▶ **Work instruction**
Write out, word for word, the stretch of the Flow passage below that begins with the words "Findings suggest that" and ends with "our social development.".

▶ **Passage**
Indeed, happiness and a sense of reward are associated with the autotelic experience of being in a Flow state, although the individual activities that we all participate in to enter the state itself are different.

The Research on Flow Experience

We’ve only looked quite briefly so far at how the Flow concept has been used with other theoretical frameworks to advance our understanding of the concept. Here, we’ll take a little peek at how the research on Flow experience has played a role in other fields, as well as a particularly interesting perceived ‘gap’ in the literature—Csikszentmihalyi’s notion of the autotelic personality.

The Flow Experience online

Somewhat unsurprisingly, the Flow concept has gained popularity with marketers, advertisers, educators, game designers, and others working in fields that are heavily involved with User Experience (UX). In most cases, this has been associated with users’ Flow experiences while on the internet. Hoffman and Novak (1996: 57) have even gone so far as to premise that “Flow is the ‘glue’ holding the consumer in the hypermedia Computer-Mediated Environment”.

Some interesting examples of the diverse findings include the following.

A 2007 study on Web-based training programs, where Choi and colleagues found a positive relationship between participants experiencing Flow and their learning outcomes;

Hoffman and Novak’s (1996) empirical research on how the Flow experience can positively influence Web users’ attitudes and behavioral intentions in online marketing. The Flow experience was also hypothesized to increase users’ perceived control over their purchasing behavior;

Kiili’s (2005) research, which comments on the very real possibility of designing educational computer games that facilitate the Flow experience to enhance learning and player attitudes—an ‘experiential gaming model’; and

A study by Rettie (2001) on what she terms ‘Internet Flow’, which uses the Experience Sampling Method to more closely examine the role of different factors such as download speed, banner ads, and more on consumer behavior.

These brilliant studies are all great further reads for therapists looking to further understand the Flow experience and its 21st Century applications. They are also very lovely examples of how Csikszentmihalyi’s (1975) concept has continued to help us understand our own happiness-seeking, goal-directed, and exploratory behavior on a day-to-day basis.

The Flow Experience and Social Interactions

Another interesting area of research into the Flow experience concerns our positive subjective experiences at the interpersonal level (Magyaródi & Olah, 2017). This relatively new study used the Flow State Questionnaire—another measure of the Flow Experience—to reveal insights into the Flow experience in shared, cooperative activities.

Findings suggest that ‘social’ Flow can actually add to the intensity of the experience itself: participants coordinating in activities together became more absorbed in the task at hand. The authors argue that these results may hold implications for our social development.

The autotelic personality

The concept of the autotelic personality is often used to account for different peoples’ diverse capacities to experience Flow. Compared with some other applications of the Flow concept, it appears less frequently in the academic literature—at least in empirical studies.

An autotelic personality describes the tendency of individuals to engage in activities for reasons related to intrinsic motivation. In other words, they may derive more enjoyment from the task itself rather than being driven by a future goal, and more easily able to focus ‘effortlessly’ on a task at hand (Csikszentmihalyi, 2002; Engeser and Rheinberg, 2008). They may also be more capable of self-regulating, some research suggests (Keller and Blomann, 2008).

▶ **Excerpted data**
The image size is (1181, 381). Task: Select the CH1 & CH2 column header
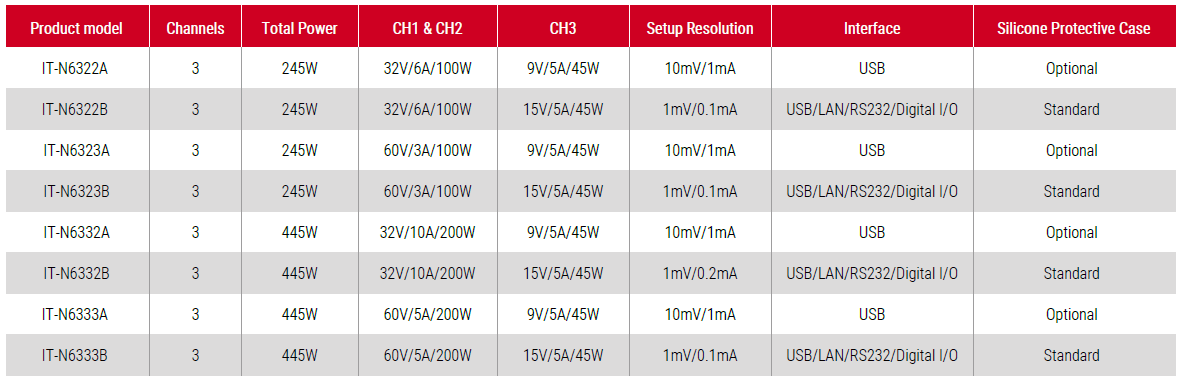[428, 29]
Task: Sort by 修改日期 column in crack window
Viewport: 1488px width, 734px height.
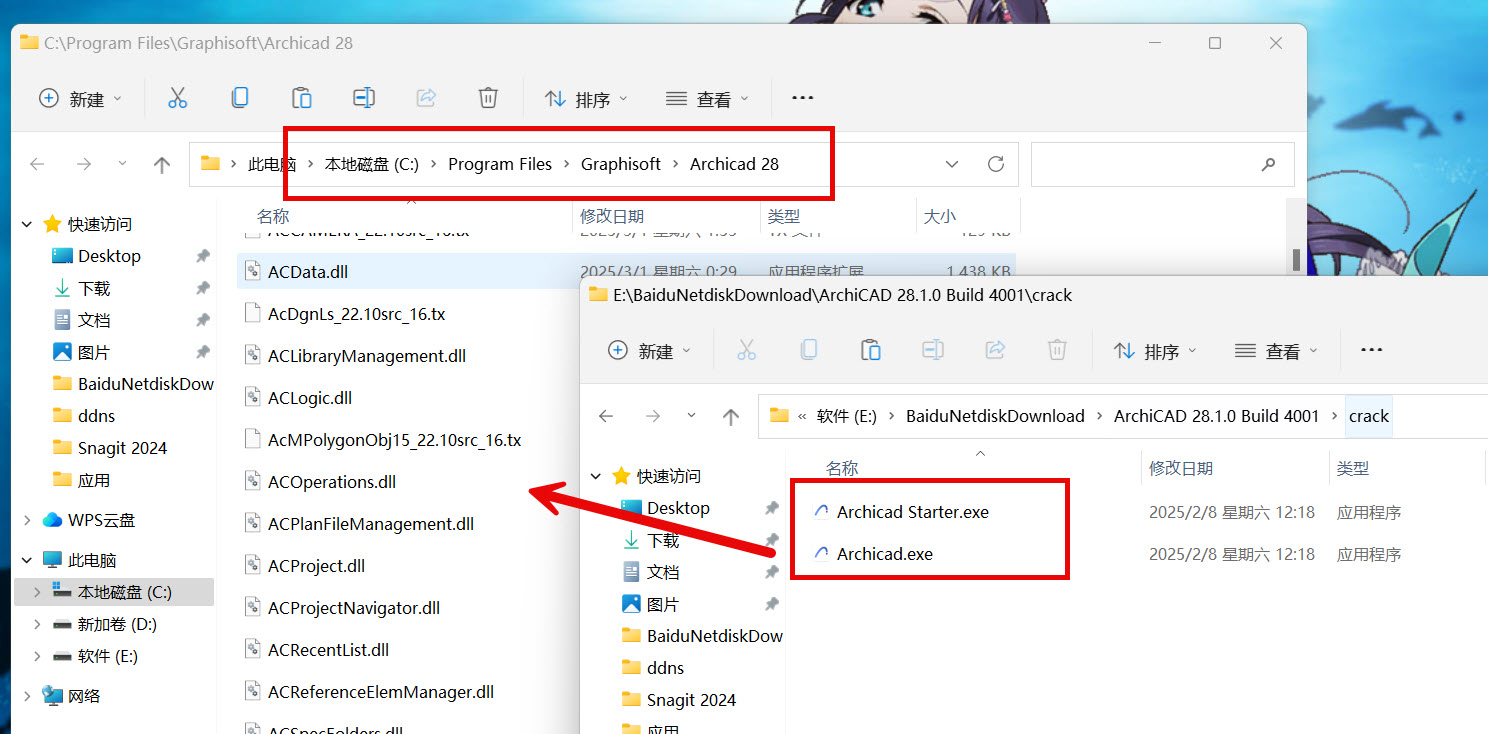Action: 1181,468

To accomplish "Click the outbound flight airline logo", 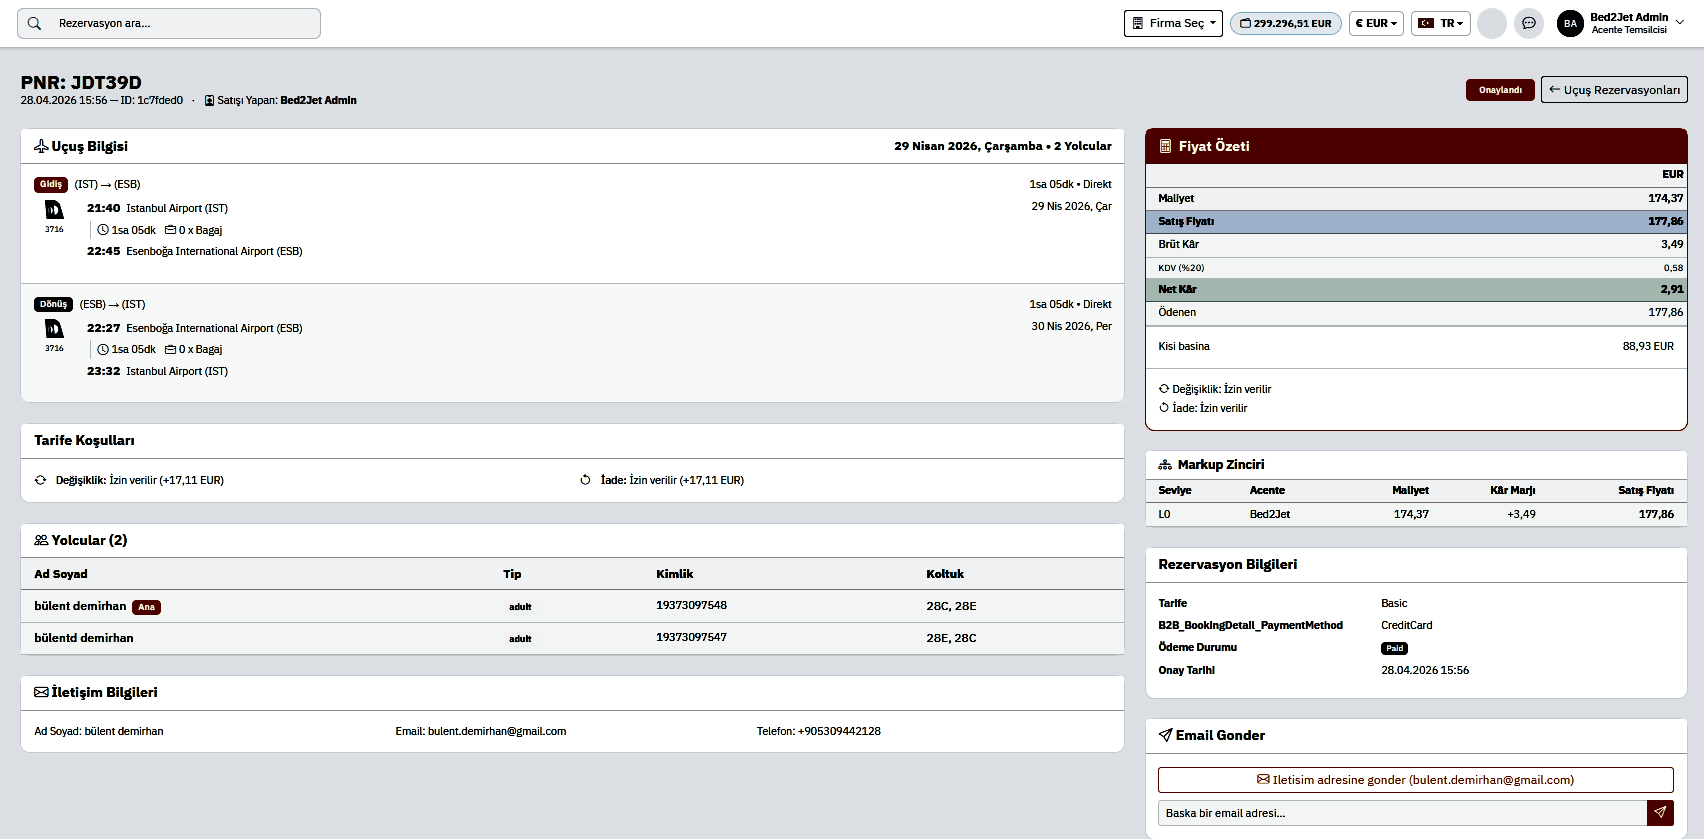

▶ **Exercise response**
Findings suggest that ‘social’ Flow can actually add to the intensity of the experience itself: participants coordinating in activities together became more absorbed in the task at hand. The authors argue that these results may hold implications for our social development.